On Sat, Oct 07, 2017 at 11:29:19AM +0200, Peter Zijlstra wrote:
> On Fri, Oct 06, 2017 at 08:31:05PM -0700, Paul E. McKenney wrote:
> > > > OK, I will bite... What do the smp_store_release() and the
> > > > smp_load_acquire() correspond to? I see just plain locking in
> > > > wait_for_completion() and complete().
> > >
> > > They reflect the concept of complete() / wait_for_completion().
> > > Fundamentally all it needs to do is pass the message of 'completion'.
> > >
> > > That is, if we were to go optimize our completion implementation, it
> > > would be impossible to be weaker than this and still correct.
> >
> > OK, though the model does not provide spinlocks, and there can be

Sigh. s/not//. The current model -does- provide spinlocks, though
they are a bit new. I don't know of any breakage, but I am paranoid
enough so that where feasible I double-check against xchg_acquire()
and store_release().

> > differences in behavior between spinlocks and release-acquire.
> > But yes, in this case, it works.
> Sure; but the fundamental property here is that if we observe the
> complete() we must also observe everything that went before. The exact
> means of implementing that is irrelevant.

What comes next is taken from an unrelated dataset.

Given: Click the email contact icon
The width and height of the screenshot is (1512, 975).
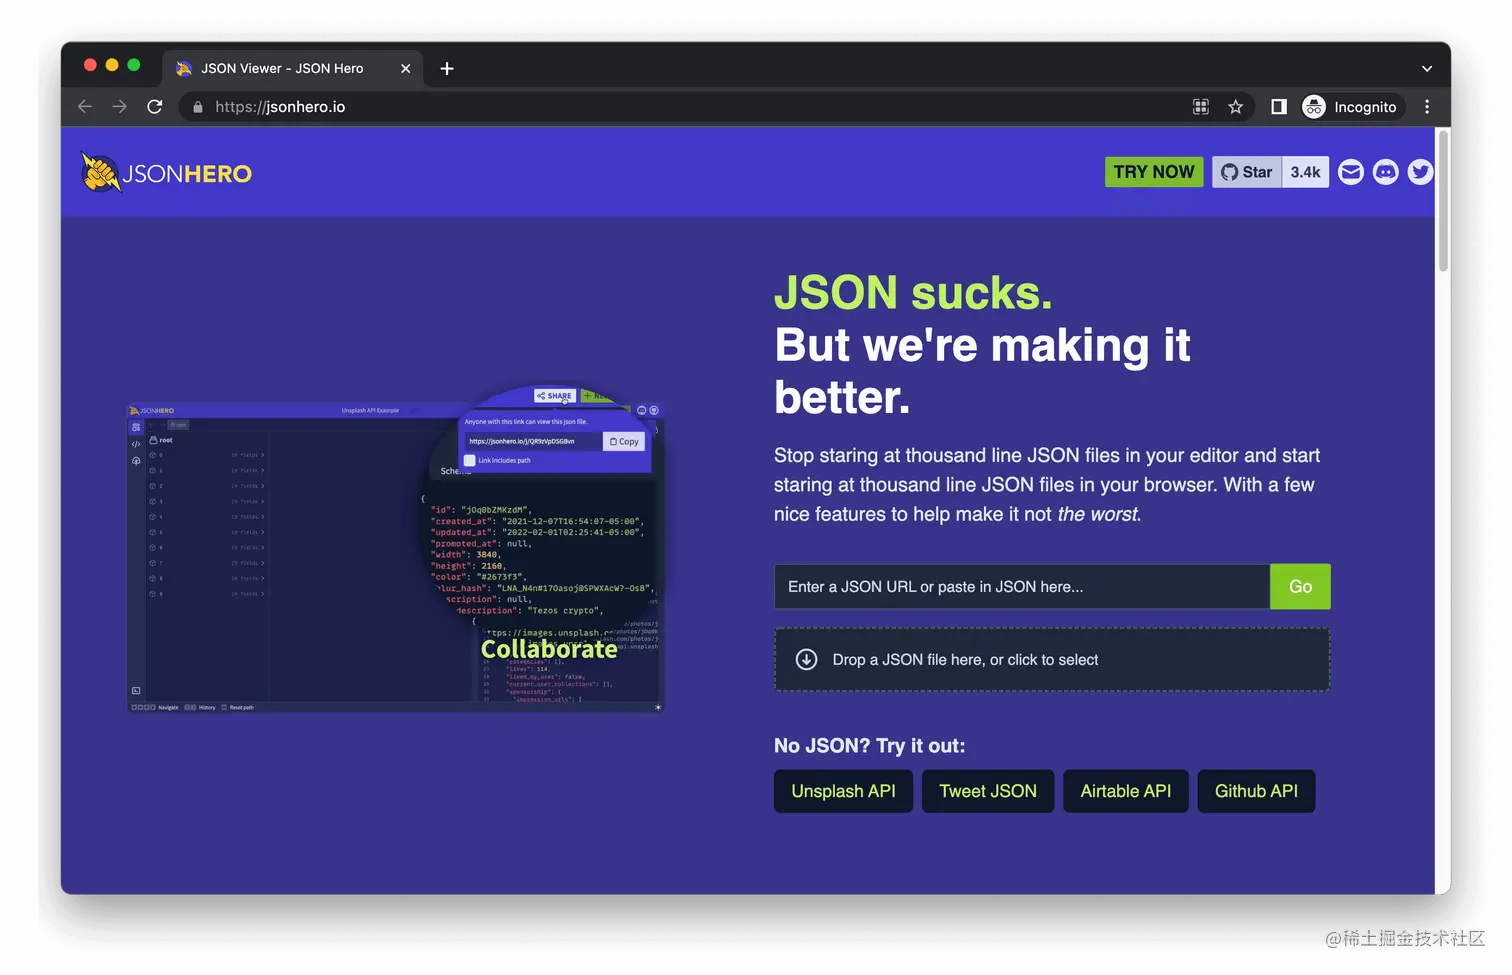Looking at the screenshot, I should click(1350, 172).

Agreed, and that also tends to speed up the running of the model on
the litmus test, so this sort of abstraction is a very good thing for
multiple reasons.

So why did I use spinlocks? Because the model was small and fast enough,
and using the spinlocks meant that I didn't need to take time to worry
about the code's intent.

But if you are saying that it would be good to have wait_for_completion()
and complete() directly modeled at some point, no argument. In addition,
I hope that the memory model is applied to other tools that analyze kernel

> > > > So I dropped that patch yesterday. The main thing I was missing was
> > > > that there is no ordering-free fastpath in wait_for_completion() and
> > > > complete(): Each unconditionally acquires the lock. So the smp_mb()
> > > > that I was trying to add doesn't need to be there.
> > >
> > > Going by the above, it never needs to be there, even if there was a
> > > lock-free fast-path.
> >
> > Given that wait_for_completion()/complete() both acquire the same lock,
> > yes, and agreed, if it were lockless but provided the release and
> > acquire ordering, then yes.
> I'm not sure I got the point across; so I'll try once more. Without
> providing this ordering the completion would be fundamentally broken. It
> _must_ provide this ordering.

OK, I now understand what you are getting at, and I do very much like
that guarantee.

> > But if it was instead structured like
> > wait_event()/wake_up(), there would be ordering only if the caller
> > supplied it.
> Right, wait_event()/wake_up() are different in that the 'condition'
> variable is external to the abstraction and thus it cannot help.
> All wait_event()/wake_up() can guarantee is that IFF it does a wakeup,
> the woken thread will observe the prior state of the waker. But given
> the actual condition is external and we might not hit the actual sleep
> case, there is no guarantees.


> > All that aside, paring the ordering down to the bare minimum is not
> > always the right approach.
> Why not? In what sort of cases does it go wobbly?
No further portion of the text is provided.